## Dataset records
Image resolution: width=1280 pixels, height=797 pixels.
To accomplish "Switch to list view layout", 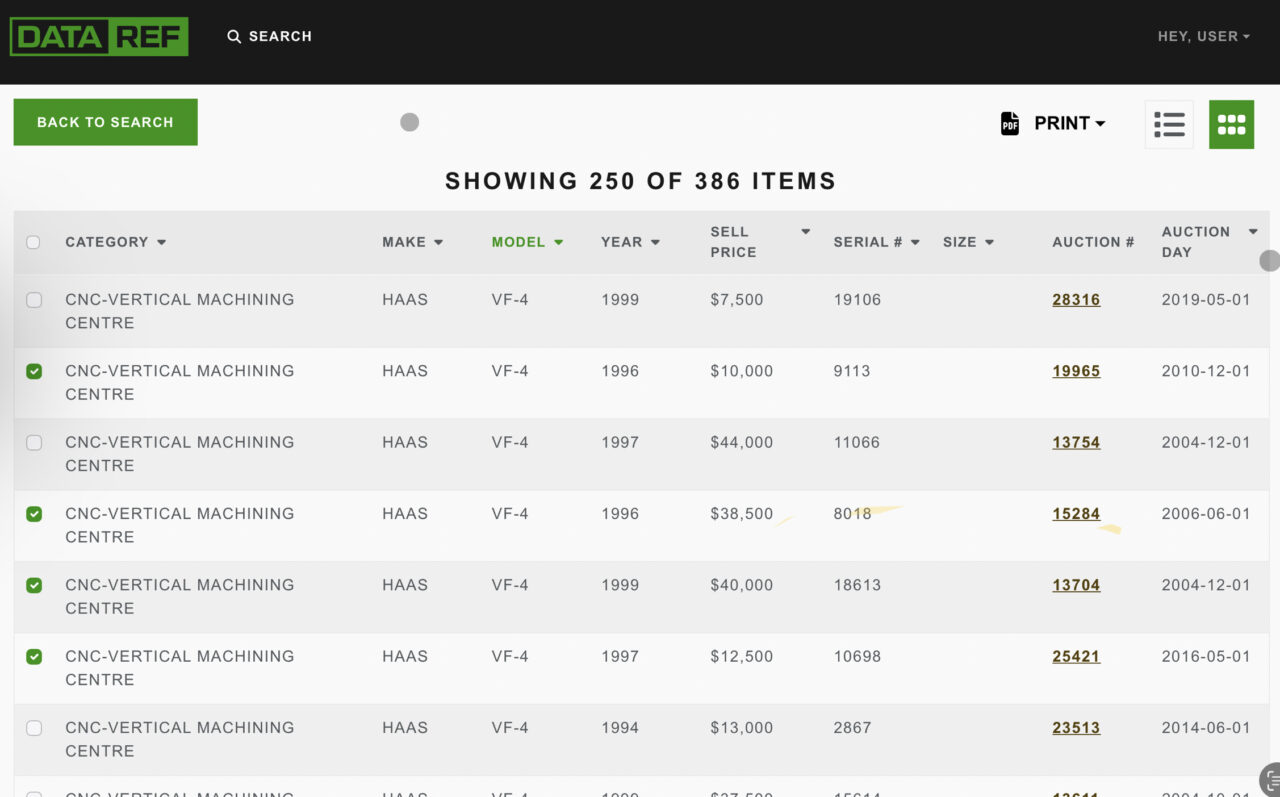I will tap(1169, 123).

* * *

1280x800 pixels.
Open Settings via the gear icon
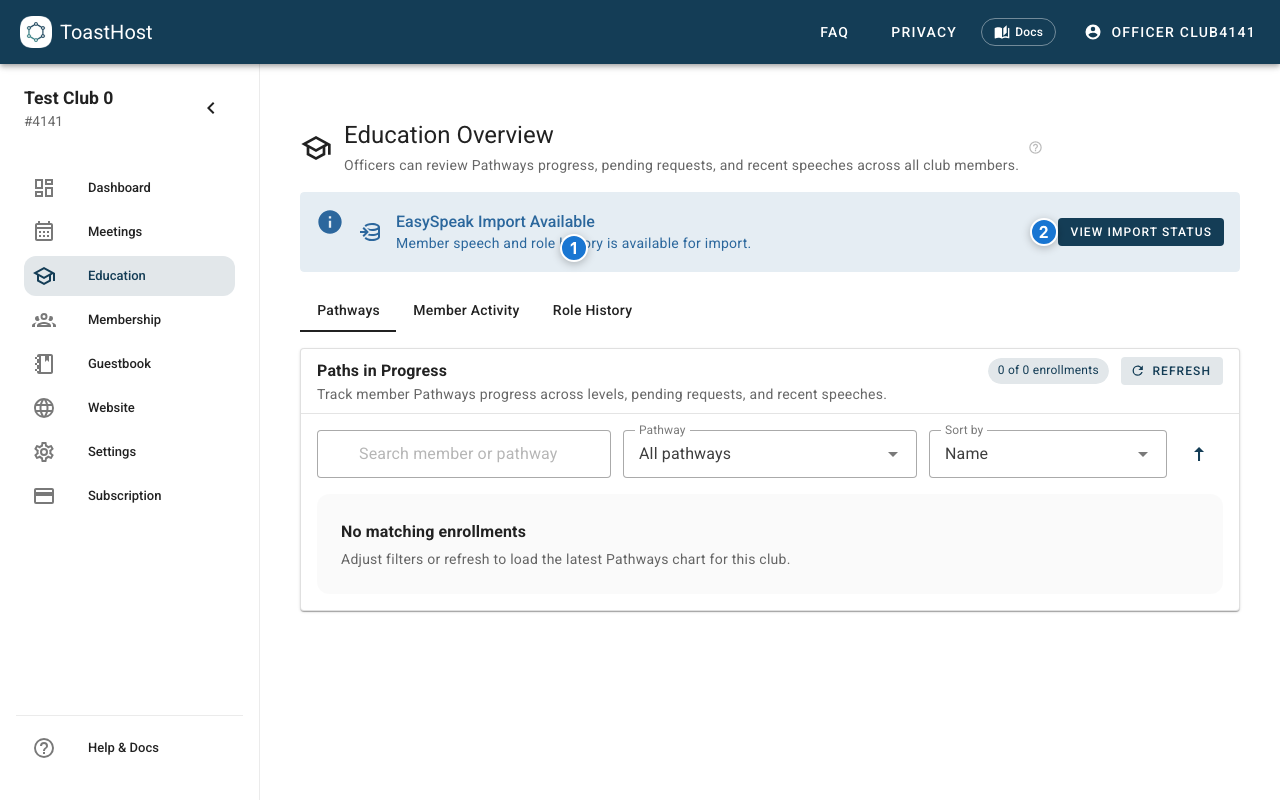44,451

## Goal
Report how many lines of the entries contain the string "pixels", with case counting. Give only the number.

## Solution to the exercise
2